Twelve whole years ago, my life could have ended with the collapse.  Eleven whole years ago, my life could have ended by my own hands.  But here I am, with purpose…purpose as a survivor, purpose as the CEO of my own organization, purpose as a wife and a mother, purpose in helping bring comfort to those who are hurting.  Twelve years ago…it’s why I do, what I do.

Related Posts with Thumbnails

Comments

  1. Dorie says:

    Thanks for sharing this, and making us realize that although we can’t “see” all injuries, we should all be aware.

    Congrats to what you do.

  2. Destiny D says:

    Stunning post. I’m so glad your still here doing the important work you do!

  3. Zi says:

    I am so happy for you. I am also very proud of how you turned your pain into success. You are amazing, Wendy.

  4. WOW! I never knew all of what happened and am truely blessed to have you as my friend. You are awesome! Thanks for doing all you do not only for your friends and family but also all those who need comfort and care in times of need!
    I love you,
    juls

  5. Michelle says:

    First of all I really hope that you will write a book someday about your couragous and inspiring expirences. The fire service profession is lucky to have you in the field as a firefighter, chaplain and overall inspirational human being.

    I am sorry that you were injured and I am sorry that you can no longer fight fires. As a firefighter and coming from a family of firefighters I can only imagine how difficult that is/was for you. You took a horrible situation and made a positive difference in many peoples lives. Your commitment to the fire service in invaluable and although that can’t take away your pain physically or emotionally know that you are an inspiration!

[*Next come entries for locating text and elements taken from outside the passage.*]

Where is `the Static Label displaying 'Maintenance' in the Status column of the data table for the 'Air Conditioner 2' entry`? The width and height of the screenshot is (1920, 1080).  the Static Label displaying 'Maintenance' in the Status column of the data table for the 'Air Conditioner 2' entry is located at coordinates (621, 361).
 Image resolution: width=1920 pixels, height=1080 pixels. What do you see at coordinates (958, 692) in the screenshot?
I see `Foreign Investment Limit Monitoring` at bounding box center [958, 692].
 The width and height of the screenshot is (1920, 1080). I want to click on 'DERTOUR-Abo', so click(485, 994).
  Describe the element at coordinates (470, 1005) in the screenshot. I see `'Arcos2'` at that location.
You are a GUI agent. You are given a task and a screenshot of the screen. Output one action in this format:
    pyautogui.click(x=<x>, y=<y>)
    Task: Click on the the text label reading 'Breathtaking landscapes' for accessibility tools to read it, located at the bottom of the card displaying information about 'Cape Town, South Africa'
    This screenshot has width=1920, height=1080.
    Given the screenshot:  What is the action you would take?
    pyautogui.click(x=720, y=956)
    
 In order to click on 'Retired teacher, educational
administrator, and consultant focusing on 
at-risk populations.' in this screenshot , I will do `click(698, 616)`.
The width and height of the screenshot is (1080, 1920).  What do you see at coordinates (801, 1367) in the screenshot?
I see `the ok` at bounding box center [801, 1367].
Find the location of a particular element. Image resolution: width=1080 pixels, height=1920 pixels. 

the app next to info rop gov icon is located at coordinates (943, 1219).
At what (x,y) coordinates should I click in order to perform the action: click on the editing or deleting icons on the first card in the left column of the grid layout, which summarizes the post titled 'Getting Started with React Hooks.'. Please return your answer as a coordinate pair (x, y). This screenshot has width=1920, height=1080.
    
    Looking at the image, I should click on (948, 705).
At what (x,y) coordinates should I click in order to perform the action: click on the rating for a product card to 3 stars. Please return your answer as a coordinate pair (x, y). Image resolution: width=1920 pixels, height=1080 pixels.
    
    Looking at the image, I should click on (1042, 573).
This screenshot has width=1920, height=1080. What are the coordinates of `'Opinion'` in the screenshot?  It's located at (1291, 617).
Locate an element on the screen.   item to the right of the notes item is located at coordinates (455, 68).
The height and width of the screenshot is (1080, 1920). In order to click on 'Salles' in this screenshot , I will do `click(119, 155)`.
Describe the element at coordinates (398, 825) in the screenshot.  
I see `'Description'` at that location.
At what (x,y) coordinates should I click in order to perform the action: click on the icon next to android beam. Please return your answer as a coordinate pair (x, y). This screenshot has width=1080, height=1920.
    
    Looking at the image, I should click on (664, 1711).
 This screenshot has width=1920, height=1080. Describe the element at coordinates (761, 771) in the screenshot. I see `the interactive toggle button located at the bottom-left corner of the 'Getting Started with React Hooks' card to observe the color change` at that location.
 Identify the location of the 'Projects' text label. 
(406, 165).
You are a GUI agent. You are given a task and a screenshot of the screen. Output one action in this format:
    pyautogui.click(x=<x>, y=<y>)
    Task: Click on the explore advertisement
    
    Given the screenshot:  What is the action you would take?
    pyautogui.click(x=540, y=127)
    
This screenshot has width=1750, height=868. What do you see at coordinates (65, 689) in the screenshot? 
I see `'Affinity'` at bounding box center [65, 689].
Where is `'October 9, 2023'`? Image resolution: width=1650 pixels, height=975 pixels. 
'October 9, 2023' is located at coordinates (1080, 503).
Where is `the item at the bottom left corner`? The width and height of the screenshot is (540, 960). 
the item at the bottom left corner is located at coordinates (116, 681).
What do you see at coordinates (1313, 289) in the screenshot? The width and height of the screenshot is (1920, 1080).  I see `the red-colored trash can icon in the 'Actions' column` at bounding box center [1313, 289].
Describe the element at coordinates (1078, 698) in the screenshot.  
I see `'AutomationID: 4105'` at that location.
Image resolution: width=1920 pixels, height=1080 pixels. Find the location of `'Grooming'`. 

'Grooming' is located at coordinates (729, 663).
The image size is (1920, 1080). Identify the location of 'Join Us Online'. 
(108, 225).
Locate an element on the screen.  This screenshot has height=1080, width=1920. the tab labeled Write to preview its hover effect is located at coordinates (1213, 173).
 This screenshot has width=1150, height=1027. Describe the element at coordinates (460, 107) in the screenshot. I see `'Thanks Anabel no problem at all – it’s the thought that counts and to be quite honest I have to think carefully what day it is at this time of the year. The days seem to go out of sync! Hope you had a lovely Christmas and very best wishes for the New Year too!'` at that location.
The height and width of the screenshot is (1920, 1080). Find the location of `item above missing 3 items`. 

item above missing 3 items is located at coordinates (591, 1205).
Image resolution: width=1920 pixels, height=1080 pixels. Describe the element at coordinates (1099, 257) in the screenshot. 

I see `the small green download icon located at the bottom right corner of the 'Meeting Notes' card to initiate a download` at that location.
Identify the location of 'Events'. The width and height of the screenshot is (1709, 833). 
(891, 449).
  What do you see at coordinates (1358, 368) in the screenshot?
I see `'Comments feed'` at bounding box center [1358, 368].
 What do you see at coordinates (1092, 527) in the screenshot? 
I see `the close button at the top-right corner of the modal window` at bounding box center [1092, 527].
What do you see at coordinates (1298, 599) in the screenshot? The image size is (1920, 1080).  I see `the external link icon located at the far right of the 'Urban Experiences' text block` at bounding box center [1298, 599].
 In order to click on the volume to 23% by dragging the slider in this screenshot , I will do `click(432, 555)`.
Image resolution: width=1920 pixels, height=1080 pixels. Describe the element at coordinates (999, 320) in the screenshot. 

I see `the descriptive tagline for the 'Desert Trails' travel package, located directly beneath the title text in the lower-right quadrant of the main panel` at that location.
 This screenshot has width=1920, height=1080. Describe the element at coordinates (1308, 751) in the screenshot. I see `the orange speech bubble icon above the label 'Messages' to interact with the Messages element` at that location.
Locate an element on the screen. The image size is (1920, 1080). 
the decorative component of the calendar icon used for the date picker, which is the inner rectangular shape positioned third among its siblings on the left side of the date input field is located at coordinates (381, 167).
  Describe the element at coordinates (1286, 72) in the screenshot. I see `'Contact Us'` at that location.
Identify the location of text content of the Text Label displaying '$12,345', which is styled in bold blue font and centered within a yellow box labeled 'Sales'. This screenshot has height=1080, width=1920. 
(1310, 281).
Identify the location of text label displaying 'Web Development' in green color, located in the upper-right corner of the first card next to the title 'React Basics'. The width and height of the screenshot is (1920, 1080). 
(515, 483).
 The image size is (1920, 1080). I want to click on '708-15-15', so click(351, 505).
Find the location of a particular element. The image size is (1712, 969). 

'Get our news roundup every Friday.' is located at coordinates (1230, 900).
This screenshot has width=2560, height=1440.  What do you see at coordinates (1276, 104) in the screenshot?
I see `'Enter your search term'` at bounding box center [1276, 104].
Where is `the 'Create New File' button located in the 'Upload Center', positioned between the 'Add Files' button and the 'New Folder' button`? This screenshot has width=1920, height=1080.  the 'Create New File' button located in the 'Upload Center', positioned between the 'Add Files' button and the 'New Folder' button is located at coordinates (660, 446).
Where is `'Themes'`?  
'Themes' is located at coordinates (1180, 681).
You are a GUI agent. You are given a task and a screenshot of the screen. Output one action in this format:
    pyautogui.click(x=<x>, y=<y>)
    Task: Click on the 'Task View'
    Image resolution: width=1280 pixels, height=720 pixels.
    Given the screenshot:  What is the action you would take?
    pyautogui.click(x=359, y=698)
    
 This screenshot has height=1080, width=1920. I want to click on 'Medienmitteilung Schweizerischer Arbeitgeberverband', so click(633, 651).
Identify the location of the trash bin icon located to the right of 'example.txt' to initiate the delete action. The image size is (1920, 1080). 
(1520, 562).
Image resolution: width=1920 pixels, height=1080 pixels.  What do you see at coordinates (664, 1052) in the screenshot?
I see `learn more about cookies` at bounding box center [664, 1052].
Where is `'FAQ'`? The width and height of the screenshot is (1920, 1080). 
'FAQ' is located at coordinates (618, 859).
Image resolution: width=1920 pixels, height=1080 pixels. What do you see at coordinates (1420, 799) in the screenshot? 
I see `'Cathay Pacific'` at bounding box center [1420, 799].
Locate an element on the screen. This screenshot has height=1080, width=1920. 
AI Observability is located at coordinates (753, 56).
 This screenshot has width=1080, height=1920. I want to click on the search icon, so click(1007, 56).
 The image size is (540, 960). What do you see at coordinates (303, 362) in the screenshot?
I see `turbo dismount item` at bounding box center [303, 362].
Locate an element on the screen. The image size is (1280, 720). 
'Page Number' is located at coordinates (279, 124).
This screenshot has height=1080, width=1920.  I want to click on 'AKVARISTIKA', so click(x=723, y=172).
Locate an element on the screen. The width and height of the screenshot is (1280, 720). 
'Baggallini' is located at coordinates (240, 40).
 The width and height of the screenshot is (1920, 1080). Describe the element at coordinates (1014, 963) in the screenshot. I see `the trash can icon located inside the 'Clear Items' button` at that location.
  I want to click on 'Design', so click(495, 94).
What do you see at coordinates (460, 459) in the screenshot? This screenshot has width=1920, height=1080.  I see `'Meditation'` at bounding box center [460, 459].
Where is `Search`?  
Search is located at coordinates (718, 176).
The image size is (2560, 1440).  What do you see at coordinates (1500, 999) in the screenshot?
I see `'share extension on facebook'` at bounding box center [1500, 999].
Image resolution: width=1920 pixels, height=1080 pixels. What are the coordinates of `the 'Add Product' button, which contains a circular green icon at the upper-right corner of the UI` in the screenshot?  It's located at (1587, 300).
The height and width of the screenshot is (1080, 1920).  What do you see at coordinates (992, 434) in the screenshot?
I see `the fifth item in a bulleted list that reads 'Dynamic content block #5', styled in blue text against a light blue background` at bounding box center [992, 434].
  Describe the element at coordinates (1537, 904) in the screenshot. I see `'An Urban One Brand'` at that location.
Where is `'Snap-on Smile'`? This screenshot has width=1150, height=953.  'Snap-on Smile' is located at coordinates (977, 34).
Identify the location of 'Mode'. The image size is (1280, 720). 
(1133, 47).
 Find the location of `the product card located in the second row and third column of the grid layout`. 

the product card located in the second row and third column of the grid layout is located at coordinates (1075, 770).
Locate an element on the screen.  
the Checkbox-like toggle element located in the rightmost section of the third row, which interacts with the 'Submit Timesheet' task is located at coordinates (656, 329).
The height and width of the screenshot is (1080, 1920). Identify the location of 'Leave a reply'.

    Michelle -the other firegirl : )

  6. Verlyn Edwards says:

    I have always been in awe of first responders – especially firefighters who put their lives on the line every time they respond to an alarm and love what they do. I don’t understand such unselfishness and bravery but I am so thankful for each and every man and woman who has chosen such a path. Your story is amazing and is really an example of how something horrible can be turned into something good and a blessing to other people who have been touched by horrific events.

  7. autumnesf says:

    Thank you not only for the time you were a fire fighter and putting out flames….but also for what you do now. It takes a special person to do what you do and I’m happy that you are here doing it! Thank you for all that you do!